Employing Foreign Nationals
Can non-U.S. teachers get employment in American private schools? The answer is "No" in 99.9% of cases.

This article is for the hundreds of foreign nationals who seek employment in American private schools each year. Be aware that most American private schools will hire a foreign national only if he or she has an H-1B Visa a J-1 Visa, or a Green Card (officially known as the Permanent Resident Card).

Let's review the types of visas available to a foreign national seeking to teach in the U.S.A.

H-1B Visas

The H-1B visa class is a viable option for primary, secondary or college teachers with the required knowledge and training, especially during times of national teacher shortages. H-1B visa offers foreign professionals the ability to work temporarily in the United States as long as they hold specialty occupations. For an H-1B visa for teachers, the exact requirements and eligibility conditions are noted below. Source: USCIS

H-1B visas are used for specialty employment situations, such as teaching and other skilled professionals. There are several ways you can navigate the labyrinth of requirements, forms, and fees required to submit your application. One way to do it is to apply yourself.
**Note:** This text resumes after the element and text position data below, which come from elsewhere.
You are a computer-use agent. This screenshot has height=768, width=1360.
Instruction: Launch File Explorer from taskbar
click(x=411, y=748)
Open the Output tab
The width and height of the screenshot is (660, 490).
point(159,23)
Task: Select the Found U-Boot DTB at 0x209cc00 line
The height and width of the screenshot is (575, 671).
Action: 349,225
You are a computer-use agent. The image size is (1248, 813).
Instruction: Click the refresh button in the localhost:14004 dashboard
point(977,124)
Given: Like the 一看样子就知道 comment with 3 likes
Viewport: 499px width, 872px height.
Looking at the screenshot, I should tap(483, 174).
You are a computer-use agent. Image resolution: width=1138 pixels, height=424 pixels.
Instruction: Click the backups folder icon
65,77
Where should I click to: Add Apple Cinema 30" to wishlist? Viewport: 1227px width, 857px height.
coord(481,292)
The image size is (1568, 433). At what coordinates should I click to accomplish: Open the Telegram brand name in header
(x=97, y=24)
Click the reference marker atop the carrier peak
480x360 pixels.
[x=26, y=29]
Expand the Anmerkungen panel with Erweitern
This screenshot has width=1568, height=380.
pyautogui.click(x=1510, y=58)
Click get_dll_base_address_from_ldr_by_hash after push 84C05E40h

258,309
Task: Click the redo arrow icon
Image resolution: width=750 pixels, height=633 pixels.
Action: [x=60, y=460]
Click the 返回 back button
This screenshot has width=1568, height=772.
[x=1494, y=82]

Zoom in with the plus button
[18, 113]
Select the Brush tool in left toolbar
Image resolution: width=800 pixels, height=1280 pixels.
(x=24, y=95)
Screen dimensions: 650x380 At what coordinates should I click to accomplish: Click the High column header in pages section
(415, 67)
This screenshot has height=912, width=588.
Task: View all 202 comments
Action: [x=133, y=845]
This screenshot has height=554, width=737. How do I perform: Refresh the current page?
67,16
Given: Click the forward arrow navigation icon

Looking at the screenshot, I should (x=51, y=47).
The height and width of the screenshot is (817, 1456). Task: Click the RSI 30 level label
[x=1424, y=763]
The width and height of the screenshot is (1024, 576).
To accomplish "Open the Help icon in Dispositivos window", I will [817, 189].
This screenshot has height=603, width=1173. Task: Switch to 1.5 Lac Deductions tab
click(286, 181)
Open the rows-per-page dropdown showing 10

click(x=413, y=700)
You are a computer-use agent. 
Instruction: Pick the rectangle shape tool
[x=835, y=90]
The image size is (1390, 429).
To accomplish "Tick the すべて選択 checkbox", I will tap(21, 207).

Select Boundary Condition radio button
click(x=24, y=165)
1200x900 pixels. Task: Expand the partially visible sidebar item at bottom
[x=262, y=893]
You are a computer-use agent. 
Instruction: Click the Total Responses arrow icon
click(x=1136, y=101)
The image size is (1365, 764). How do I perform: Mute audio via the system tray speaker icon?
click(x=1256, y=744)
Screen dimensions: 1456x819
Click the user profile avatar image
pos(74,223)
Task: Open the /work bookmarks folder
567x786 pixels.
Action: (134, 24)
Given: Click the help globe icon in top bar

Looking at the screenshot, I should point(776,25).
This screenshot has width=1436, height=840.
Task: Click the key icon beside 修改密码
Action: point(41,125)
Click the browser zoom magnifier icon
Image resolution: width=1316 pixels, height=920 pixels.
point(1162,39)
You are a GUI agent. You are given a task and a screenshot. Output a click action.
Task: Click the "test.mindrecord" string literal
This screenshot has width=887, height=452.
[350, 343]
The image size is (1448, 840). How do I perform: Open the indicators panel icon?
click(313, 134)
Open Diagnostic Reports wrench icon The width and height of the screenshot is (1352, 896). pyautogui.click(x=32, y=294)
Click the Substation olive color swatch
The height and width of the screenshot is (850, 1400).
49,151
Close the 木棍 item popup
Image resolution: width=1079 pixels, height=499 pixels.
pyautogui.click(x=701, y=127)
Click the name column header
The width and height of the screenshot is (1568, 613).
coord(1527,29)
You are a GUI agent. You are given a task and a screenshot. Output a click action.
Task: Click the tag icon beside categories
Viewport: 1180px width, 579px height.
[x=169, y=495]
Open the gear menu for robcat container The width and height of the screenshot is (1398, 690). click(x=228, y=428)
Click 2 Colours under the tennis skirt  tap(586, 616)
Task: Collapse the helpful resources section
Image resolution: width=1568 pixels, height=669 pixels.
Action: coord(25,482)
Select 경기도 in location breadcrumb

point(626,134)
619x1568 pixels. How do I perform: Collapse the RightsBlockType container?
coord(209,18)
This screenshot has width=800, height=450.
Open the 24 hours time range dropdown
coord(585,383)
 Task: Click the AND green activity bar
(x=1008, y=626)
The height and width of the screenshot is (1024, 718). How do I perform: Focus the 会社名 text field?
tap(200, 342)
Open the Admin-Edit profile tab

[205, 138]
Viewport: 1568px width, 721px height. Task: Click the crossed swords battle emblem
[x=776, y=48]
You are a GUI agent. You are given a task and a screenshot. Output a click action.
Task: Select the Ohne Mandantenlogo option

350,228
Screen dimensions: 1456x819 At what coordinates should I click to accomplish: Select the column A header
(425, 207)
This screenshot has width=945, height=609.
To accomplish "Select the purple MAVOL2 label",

This works only if you are an immigration lawyer because the rules, regulations, and application forms can be confusing for a foreign national.

H-1B visas are capped at 65,000 each fiscal year beginning on October 1. This class of visa is very competitive and uncertain. It also takes six to eight months for the entire process to play out. Only registered employers can apply for H-1B visas on behalf of prospective employees.

This video explains the H-1B visa process.

H-1b visa is one of the most popular work visas in the United States. It allows the visa holder to work in a specialized field of profession for a limited period of time. During the H1B employment, you are eligible to apply for legal permanent residence (employment green card) through your employer from within the United States. Thus, H-1B visa not only allows you to work legally in the U.S. but it also provides a path to U.S. citizenship. Source: Cipolla Law Group

J-1 Visas

The J-1 visa is called the “exchange visitor visa.” Rather than have a sponsoring employer, J-1 visa holders have sponsoring programs that are approved by the Department of State. This visa is intended for people from all over the world to gain skills in the U.S. to take back to their respective home countries. For this reason, each person that enters the U.S. under J-1 status is required to return home for at least two years before coming back to the U.S., a feature called the “home residency requirement”. Source: VisaNation

This video explains the J-1 visa process.

The Green Card

A foreign citizen seeking to live permanently in the United States requires an immigrant visa. This is sometimes called getting a green card. Source: Forbes

Most of the time, a school will not sponsor your application for a Green Card. It is too much of a gamble. The school goes through all the hassle and expense of securing a Green Card for you, only to have you decide a few years later that you want to work in another school. It's just not worth it.

A few private schools will go to the bother of securing a Permanent Resident Card for a key staff member such as a head of school. But those instances are few and far between. The situation is very much a 'catch-22' as the American Embassy in your home country will tell you that you need a job before applying for a work visa. On the other hand, the school will tell you that it needs you to have a green card before considering you for employment. That's why H-1b and J-1 visas are more attractive options.

This video offers some ways to get a Green Card.

The best advice I can offer is to hire an experienced professional immigration lawyer who will guide you through the lengthy, arcane process of applying for any American visa. Allow plenty of lead time. This cannot be a last-minute project.